The Federation's "Prime Directive" ensured James T. Kirk would not influence history on any of the planets he visited. Fortunately for Kirk, the prime directive was silent on whether or not he could avail himself of hawt alien chicks.

bri
11/24/2006, 09:27 AM
D00d, the next time ANYONE actually follows the Prime Directive, it'll be the first. :D

royalfan5
11/24/2006, 10:26 AM
However, a lot of credit should go to Henry Ford with his Fordson, and International with their Farmalls for creating the tractors that could be used by the small farmer, as well as Allis-Chalmers with the all-crop harvester that helped fuel the mechanization of the American farm, which allows the American Farmer to feed the world at a continually decreasing percentage of real income.

Okla-homey
11/24/2006, 10:32 AM
However, a lot of credit should go to Henry Ford with his Fordson, and International with their Farmalls for creating the tractors that could be used by the small farmer, as well as Allis-Chalmers with the all-crop harvester that helped fuel the mechanization of the American farm, which allows the American Farmer to feed the world at a continually decreasing percentage of real income.

Indeed, however, There's Only One "First Do-er." When it comes to inventing a tractor run by an internal combustion engine, that particular distinction is pwn3d by a Deutsch-Amerikan from Iowa named John Froehlich.;)

In fact, German's pretty much pwn anything to do with internal-combustion powered mobile apparatii. They invented the first internal-combustion powered automobile too.

royalfan5
11/24/2006, 10:36 AM
Indeed, however, There's Only One "First Do-er." When it comes to inventing a tractor run by an internal combustion engine, that particular distinction is pwn3d by a Deutsch-Amerikan from Iowa named John Froehlich.;)

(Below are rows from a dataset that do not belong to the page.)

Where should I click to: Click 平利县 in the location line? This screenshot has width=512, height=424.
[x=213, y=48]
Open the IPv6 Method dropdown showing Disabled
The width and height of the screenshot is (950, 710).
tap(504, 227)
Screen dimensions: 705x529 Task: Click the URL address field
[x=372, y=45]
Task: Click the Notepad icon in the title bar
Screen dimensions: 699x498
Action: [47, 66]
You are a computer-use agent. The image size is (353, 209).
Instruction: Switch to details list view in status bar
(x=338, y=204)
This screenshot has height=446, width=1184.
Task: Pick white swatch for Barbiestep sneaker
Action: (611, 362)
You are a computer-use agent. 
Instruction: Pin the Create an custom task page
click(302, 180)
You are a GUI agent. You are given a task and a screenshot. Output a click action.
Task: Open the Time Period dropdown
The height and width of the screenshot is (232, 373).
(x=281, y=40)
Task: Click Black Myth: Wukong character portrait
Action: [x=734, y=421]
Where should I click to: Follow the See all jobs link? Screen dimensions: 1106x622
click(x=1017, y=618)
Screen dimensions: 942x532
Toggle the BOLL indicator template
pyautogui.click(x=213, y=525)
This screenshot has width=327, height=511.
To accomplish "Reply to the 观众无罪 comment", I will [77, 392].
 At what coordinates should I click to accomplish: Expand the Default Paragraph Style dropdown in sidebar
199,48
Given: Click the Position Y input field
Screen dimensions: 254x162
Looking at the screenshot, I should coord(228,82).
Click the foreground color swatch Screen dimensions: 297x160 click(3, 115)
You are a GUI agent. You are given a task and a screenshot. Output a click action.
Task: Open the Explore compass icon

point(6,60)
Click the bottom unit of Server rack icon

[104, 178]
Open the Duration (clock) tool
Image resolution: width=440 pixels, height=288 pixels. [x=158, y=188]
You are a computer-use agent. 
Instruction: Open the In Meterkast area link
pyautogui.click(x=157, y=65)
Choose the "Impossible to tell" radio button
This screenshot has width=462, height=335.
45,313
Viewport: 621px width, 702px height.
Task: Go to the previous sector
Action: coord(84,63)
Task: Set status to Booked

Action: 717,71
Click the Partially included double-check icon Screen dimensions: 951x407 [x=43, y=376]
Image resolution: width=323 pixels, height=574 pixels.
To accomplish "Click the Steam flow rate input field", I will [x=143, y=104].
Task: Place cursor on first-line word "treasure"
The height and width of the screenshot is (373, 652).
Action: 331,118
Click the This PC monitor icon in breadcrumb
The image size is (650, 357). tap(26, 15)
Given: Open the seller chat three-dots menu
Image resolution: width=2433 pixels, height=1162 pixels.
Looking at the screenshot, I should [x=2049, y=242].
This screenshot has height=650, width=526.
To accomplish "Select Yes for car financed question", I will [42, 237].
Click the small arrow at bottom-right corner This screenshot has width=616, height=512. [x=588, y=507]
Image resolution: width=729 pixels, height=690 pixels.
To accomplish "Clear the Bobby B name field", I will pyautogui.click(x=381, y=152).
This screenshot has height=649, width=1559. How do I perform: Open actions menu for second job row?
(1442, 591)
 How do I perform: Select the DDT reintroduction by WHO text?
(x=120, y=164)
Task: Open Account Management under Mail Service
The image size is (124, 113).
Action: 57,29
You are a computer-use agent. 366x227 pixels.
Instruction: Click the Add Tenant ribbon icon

In fact, German's pretty much pwn anything to do with internal-combustion powered mobile apparatii. They invented the first internal-combustion powered automobile too.
Plus a guy, named Rudolph Diesel.

If you were going to bring in Deere, which the last thing they innovated on was the plow, I felt obligated to mention some real innovators.

Okla-homey
11/24/2006, 10:38 AM
Plus a guy, named Rudolph Diesel.

no relation to Vin.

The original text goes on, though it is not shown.